**Entries provided:**
○ ○ ○ ○
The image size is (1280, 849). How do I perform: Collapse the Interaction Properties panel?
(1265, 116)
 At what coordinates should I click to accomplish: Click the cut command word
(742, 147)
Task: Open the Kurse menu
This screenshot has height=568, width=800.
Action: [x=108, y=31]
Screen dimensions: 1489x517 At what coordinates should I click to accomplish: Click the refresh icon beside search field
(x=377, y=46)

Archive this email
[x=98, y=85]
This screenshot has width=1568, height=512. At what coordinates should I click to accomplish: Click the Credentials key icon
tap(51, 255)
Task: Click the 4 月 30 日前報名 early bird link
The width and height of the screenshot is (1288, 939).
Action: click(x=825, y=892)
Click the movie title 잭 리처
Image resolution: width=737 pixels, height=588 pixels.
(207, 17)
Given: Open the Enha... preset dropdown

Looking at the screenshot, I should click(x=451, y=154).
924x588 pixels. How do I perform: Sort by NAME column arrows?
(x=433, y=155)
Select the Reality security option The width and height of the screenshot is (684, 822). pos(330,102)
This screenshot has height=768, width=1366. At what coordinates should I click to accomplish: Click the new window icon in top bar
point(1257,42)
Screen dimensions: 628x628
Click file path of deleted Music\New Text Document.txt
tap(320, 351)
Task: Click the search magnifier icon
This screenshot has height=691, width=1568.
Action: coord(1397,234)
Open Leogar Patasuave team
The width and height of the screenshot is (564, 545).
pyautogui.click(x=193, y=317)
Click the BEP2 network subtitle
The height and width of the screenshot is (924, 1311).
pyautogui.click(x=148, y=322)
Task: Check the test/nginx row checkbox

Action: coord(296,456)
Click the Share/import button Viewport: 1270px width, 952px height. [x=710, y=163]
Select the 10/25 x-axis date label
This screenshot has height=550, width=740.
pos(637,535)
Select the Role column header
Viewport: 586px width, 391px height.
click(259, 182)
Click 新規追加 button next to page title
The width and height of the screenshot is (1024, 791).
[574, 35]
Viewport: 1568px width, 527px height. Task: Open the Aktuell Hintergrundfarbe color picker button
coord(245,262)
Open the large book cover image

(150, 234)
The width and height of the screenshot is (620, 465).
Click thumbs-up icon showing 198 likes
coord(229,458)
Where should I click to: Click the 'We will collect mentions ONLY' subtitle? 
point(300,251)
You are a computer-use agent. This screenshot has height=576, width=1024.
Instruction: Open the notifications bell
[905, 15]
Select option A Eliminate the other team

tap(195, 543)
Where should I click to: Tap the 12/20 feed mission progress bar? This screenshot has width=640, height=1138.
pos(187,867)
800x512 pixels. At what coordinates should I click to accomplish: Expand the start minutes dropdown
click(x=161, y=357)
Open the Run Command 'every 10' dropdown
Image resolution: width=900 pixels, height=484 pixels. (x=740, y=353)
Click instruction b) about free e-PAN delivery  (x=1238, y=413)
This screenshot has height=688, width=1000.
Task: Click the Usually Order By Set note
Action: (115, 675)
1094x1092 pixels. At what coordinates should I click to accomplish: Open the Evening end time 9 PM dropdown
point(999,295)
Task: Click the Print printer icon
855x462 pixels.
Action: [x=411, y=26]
○ ○ ○ ○
**Task objective:**
Print out the whole listing exactly as it appears.

**Response area:**
The image size is (1280, 849). How do I perform: Collapse the Interaction Properties panel?
(1265, 116)
 At what coordinates should I click to accomplish: Click the cut command word
(742, 147)
Task: Open the Kurse menu
This screenshot has height=568, width=800.
Action: [x=108, y=31]
Screen dimensions: 1489x517 At what coordinates should I click to accomplish: Click the refresh icon beside search field
(x=377, y=46)

Archive this email
[x=98, y=85]
This screenshot has width=1568, height=512. At what coordinates should I click to accomplish: Click the Credentials key icon
tap(51, 255)
Task: Click the 4 月 30 日前報名 early bird link
The width and height of the screenshot is (1288, 939).
Action: click(x=825, y=892)
Click the movie title 잭 리처
Image resolution: width=737 pixels, height=588 pixels.
(207, 17)
Given: Open the Enha... preset dropdown

Looking at the screenshot, I should click(x=451, y=154).
924x588 pixels. How do I perform: Sort by NAME column arrows?
(x=433, y=155)
Select the Reality security option The width and height of the screenshot is (684, 822). pos(330,102)
This screenshot has height=768, width=1366. At what coordinates should I click to accomplish: Click the new window icon in top bar
point(1257,42)
Screen dimensions: 628x628
Click file path of deleted Music\New Text Document.txt
tap(320, 351)
Task: Click the search magnifier icon
This screenshot has height=691, width=1568.
Action: coord(1397,234)
Open Leogar Patasuave team
The width and height of the screenshot is (564, 545).
pyautogui.click(x=193, y=317)
Click the BEP2 network subtitle
The height and width of the screenshot is (924, 1311).
pyautogui.click(x=148, y=322)
Task: Check the test/nginx row checkbox

Action: coord(296,456)
Click the Share/import button Viewport: 1270px width, 952px height. [x=710, y=163]
Select the 10/25 x-axis date label
This screenshot has height=550, width=740.
pos(637,535)
Select the Role column header
Viewport: 586px width, 391px height.
click(259, 182)
Click 新規追加 button next to page title
The width and height of the screenshot is (1024, 791).
[574, 35]
Viewport: 1568px width, 527px height. Task: Open the Aktuell Hintergrundfarbe color picker button
coord(245,262)
Open the large book cover image

(150, 234)
The width and height of the screenshot is (620, 465).
Click thumbs-up icon showing 198 likes
coord(229,458)
Where should I click to: Click the 'We will collect mentions ONLY' subtitle? 
point(300,251)
You are a computer-use agent. This screenshot has height=576, width=1024.
Instruction: Open the notifications bell
[905, 15]
Select option A Eliminate the other team

tap(195, 543)
Where should I click to: Tap the 12/20 feed mission progress bar? This screenshot has width=640, height=1138.
pos(187,867)
800x512 pixels. At what coordinates should I click to accomplish: Expand the start minutes dropdown
click(x=161, y=357)
Open the Run Command 'every 10' dropdown
Image resolution: width=900 pixels, height=484 pixels. (x=740, y=353)
Click instruction b) about free e-PAN delivery  (x=1238, y=413)
This screenshot has height=688, width=1000.
Task: Click the Usually Order By Set note
Action: (115, 675)
1094x1092 pixels. At what coordinates should I click to accomplish: Open the Evening end time 9 PM dropdown
point(999,295)
Task: Click the Print printer icon
855x462 pixels.
Action: [x=411, y=26]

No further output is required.